Para os defensores do trânsito em julgado, esse artigo define os três tipos de prisão que existem legalmente: 1) flagrante delito; 2) em decorrência de sentença condenatória transitada em julgado; 3) prisão temporária ou provisória.

Os defensores da segunda instância alegam que as preposições “em” mostram, claramente, quais são os “casos permitidos” para a “prisão”. A “ordem escrita e fundamentada da autoridade judiciária competente” também permite a prisão, e o ministro Luiz Fux disse no julgamento do habeas corpus de Lula que a decisão do Tribunal Regional Federal (TRF-4) está, assim, respaldada.

O que está na Constituição Federal quanto à prisão (art. 5º, LXI) confirmaria essa interpretação, quando diz que ela ocorrerá: “Em flagrante delito ou por ordem escrita e fundamentada da autoridade judiciária competente”.

A interpretação dos textos legais tem proporcionado casos esdrúxulos, como o da ex-presidente Dilma, que foi impedida como presidente da República pelo Senado presidido pelo presidente do STF, na ocasião o ministro Ricardo Lewandowski, mas escapou de ter seus direitos políticos cassados.

Consta na Constituição, no artigo 52, o seguinte: “Parágrafo único.
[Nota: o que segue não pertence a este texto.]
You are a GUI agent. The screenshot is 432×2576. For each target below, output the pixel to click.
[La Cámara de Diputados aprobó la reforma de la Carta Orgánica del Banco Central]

Nos casos previstos nos incisos I e II, funcionará como presidente o do Supremo Tribunal Federal, limitando-se a condenação, que somente será proferida por dois terços dos votos do Senado Federal, à perda do cargo, com inabilitação, por oito anos, para o exercício de função pública, sem prejuízo das demais sanções judiciais cabíveis”.

Uma manobra do presidente do Senado, Renan Calheiros, com a conivência de Lewandowski, e apoio dos partidos de esquerda, levou a que o impeachment e a cassação dos direitos políticos fossem interpretados como punições distintas, e não uma consequência da outra.